*Exercise directions*. Would you please transcribe, exactly as written, the lines of the entries below starting at the one that holds "The width and height of the screenshot is (794, 454)." and ending at the one that holds "Given: Select the", both included?

[Stored entries]
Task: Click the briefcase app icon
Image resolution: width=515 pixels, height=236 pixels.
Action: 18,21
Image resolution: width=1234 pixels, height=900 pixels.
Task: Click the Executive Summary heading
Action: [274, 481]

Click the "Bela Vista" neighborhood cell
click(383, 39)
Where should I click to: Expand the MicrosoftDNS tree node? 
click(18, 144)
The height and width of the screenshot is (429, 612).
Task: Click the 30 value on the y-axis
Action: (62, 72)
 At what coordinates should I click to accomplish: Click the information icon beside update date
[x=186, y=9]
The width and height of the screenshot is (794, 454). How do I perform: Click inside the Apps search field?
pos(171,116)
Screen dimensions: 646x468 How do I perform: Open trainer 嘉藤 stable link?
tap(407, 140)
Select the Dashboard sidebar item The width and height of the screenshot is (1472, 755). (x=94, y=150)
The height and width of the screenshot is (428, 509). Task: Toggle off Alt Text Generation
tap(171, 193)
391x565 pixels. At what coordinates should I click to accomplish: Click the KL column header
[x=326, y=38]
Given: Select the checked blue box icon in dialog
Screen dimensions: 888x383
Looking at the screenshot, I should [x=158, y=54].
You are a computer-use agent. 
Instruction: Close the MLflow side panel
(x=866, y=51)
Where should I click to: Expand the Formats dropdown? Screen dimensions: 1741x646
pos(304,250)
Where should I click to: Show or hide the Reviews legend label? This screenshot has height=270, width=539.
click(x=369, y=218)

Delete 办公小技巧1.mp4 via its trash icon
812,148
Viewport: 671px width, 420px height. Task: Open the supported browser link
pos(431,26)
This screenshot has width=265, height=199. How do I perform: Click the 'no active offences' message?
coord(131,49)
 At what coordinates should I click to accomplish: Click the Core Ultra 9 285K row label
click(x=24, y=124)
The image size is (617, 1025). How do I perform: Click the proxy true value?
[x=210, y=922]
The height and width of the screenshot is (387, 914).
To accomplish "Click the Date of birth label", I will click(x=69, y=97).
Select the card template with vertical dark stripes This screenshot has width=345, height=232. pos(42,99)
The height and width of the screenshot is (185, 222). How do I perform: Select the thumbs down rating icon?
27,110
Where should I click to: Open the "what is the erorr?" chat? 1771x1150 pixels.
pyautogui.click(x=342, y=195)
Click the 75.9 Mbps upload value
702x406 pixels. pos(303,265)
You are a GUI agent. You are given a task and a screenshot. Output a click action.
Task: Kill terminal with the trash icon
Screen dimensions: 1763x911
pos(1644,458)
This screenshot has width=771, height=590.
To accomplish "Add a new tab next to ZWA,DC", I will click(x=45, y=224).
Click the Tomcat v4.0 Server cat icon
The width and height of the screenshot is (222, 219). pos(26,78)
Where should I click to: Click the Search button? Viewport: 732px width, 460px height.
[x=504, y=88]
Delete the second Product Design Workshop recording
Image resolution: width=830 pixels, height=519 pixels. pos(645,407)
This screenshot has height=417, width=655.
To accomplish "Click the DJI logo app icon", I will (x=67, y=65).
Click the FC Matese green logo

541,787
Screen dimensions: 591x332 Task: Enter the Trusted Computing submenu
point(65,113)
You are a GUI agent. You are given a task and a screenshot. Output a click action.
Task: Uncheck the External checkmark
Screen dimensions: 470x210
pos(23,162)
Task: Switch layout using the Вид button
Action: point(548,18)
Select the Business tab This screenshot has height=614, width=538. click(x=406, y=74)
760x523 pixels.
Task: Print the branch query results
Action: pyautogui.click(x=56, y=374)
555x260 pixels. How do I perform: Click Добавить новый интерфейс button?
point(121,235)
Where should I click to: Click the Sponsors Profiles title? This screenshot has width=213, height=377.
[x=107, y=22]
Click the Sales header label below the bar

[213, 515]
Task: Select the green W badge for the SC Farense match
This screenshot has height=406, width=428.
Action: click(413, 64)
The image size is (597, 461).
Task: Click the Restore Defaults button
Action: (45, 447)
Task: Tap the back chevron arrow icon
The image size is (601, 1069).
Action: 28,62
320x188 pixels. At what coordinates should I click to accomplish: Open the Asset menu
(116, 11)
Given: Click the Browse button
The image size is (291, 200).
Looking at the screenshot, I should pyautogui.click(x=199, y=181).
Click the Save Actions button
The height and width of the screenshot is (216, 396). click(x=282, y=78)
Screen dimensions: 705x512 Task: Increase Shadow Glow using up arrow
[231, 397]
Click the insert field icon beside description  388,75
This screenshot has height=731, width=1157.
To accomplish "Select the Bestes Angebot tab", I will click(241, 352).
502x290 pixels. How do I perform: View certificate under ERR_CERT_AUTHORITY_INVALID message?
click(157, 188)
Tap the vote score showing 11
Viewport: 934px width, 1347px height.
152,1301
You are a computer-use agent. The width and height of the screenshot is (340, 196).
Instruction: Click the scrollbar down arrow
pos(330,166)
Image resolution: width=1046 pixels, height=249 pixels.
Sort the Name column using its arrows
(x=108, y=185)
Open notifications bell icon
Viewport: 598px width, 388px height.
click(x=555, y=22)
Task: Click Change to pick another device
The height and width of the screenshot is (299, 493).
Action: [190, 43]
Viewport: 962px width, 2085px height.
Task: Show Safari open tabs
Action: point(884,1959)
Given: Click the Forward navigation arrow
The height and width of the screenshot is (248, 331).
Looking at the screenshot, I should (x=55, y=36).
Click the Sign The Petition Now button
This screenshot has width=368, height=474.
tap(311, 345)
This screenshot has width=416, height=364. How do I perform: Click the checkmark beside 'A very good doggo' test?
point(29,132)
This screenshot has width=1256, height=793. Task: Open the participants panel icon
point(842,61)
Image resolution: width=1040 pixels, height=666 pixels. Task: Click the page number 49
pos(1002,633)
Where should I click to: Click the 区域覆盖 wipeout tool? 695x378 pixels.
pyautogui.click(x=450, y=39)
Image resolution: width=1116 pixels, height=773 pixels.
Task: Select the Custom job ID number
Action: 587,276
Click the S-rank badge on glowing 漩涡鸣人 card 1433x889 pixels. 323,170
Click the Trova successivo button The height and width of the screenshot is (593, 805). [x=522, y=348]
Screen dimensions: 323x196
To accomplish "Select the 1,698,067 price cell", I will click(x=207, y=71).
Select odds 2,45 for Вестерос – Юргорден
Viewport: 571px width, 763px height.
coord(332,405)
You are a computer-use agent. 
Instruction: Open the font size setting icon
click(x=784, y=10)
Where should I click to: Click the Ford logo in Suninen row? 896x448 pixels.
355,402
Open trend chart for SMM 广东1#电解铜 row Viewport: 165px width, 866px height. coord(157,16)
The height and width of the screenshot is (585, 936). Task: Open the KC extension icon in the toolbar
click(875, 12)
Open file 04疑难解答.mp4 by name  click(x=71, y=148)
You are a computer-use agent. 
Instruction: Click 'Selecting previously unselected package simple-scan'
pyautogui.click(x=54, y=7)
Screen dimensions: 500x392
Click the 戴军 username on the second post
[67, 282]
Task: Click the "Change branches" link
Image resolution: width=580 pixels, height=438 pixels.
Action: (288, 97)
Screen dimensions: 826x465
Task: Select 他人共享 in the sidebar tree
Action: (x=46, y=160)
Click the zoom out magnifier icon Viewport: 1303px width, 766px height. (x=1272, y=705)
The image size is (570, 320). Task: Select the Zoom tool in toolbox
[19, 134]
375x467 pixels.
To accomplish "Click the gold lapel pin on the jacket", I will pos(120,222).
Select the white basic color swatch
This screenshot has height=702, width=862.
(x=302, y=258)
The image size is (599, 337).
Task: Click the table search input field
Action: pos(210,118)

*Answer box*.
The width and height of the screenshot is (794, 454). How do I perform: Click inside the Apps search field?
pos(171,116)
Screen dimensions: 646x468 How do I perform: Open trainer 嘉藤 stable link?
tap(407, 140)
Select the Dashboard sidebar item The width and height of the screenshot is (1472, 755). (x=94, y=150)
The height and width of the screenshot is (428, 509). Task: Toggle off Alt Text Generation
tap(171, 193)
391x565 pixels. At what coordinates should I click to accomplish: Click the KL column header
[x=326, y=38]
Given: Select the checked blue box icon in dialog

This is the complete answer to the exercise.